When the Food and Drug Administration announced on May 5 that it would begin regulating the premium cigar industry, the organization outlined an extensive list of new requirements that included everything from bigger warning labels to the banning of free samples. Most notable, however, was the FDA’s mandate requiring cigar manufacturers to test the ingredients in their products, especially for something the FDA refers to as “harmful and potentially harmful constituents (HPHC).” According to the new law, the tobacco in each cigar will be subject to laboratory analysis and evaluation, as will the chemical constituents of its smoke.
Compliancy for this mandate only applies to cigars released after the predicate date of February 15, 2007. Cigars on the market before this date will be grandfathered in, and not subject to the same testing and reporting requirements of newer products.
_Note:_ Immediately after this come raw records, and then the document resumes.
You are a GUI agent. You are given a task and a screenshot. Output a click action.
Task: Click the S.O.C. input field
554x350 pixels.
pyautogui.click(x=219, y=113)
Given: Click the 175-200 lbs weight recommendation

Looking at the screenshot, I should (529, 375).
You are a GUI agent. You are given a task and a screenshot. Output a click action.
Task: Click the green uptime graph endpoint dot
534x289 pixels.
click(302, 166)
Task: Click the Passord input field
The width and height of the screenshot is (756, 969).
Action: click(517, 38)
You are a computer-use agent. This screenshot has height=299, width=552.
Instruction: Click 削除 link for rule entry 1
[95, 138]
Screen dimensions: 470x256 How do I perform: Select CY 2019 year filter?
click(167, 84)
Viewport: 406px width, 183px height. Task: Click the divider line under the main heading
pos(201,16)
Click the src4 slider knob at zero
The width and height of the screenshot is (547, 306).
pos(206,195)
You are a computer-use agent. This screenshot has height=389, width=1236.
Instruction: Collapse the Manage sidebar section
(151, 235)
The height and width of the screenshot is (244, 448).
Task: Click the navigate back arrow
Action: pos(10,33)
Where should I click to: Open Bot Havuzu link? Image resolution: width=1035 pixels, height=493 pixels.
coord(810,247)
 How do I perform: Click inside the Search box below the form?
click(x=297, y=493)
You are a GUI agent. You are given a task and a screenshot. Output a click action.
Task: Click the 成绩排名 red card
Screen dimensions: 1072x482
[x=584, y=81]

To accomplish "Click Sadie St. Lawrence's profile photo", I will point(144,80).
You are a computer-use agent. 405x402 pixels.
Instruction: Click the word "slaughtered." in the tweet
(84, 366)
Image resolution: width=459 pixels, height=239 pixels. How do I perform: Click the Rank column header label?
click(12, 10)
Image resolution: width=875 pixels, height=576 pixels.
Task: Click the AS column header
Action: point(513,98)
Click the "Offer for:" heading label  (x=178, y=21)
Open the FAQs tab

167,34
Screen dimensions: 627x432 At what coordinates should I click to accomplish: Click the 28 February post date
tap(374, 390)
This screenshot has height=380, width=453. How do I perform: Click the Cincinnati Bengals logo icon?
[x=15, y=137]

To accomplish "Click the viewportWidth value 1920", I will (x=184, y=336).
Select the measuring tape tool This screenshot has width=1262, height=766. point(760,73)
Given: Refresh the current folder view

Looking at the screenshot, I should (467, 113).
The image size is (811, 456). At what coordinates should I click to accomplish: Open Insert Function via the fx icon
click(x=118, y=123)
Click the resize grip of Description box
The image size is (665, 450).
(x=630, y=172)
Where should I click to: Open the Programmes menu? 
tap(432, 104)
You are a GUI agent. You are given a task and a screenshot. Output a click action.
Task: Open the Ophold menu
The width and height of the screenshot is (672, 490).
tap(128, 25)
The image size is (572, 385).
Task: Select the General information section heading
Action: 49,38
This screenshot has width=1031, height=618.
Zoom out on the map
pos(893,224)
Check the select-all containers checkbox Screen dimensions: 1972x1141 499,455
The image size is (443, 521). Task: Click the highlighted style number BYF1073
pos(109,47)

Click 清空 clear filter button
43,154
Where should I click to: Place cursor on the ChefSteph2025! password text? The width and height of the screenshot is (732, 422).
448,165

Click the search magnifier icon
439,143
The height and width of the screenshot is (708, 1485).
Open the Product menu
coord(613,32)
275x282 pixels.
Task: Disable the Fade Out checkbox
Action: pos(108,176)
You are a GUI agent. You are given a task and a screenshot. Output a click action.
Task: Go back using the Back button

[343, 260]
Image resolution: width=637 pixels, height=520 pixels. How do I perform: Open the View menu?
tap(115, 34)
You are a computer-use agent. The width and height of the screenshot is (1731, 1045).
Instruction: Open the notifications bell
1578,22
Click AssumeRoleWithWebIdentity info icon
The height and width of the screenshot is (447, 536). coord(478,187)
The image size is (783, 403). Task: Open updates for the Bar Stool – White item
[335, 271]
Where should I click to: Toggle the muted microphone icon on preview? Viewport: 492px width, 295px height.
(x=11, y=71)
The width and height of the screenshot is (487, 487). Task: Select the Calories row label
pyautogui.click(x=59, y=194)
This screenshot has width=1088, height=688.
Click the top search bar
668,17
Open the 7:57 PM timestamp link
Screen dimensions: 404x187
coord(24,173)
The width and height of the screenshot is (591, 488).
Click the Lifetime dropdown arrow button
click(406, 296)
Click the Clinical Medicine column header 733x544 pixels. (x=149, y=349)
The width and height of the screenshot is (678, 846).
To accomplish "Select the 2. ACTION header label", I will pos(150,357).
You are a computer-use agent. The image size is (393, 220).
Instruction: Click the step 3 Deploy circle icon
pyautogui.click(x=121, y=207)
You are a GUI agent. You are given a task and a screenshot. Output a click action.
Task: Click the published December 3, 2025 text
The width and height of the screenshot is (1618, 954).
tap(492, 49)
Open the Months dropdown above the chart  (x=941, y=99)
The FDA’s jurisdiction over the premium cigar industry goes into effect this summer, but cigar manufacturers whose products are subject to testing will be given a three-year grace period to streamline and normalize their compliance requirements. This means that although the FDA’s jurisdiction goes into effect on August 8, the FDA will not enforce the reporting requirements for newly deemed products before the end of the three-year period, giving companies a chance to fully understand, adjust to and comply with the new guidelines. The FDA will be issuing guidance to cigar companies over the next three years.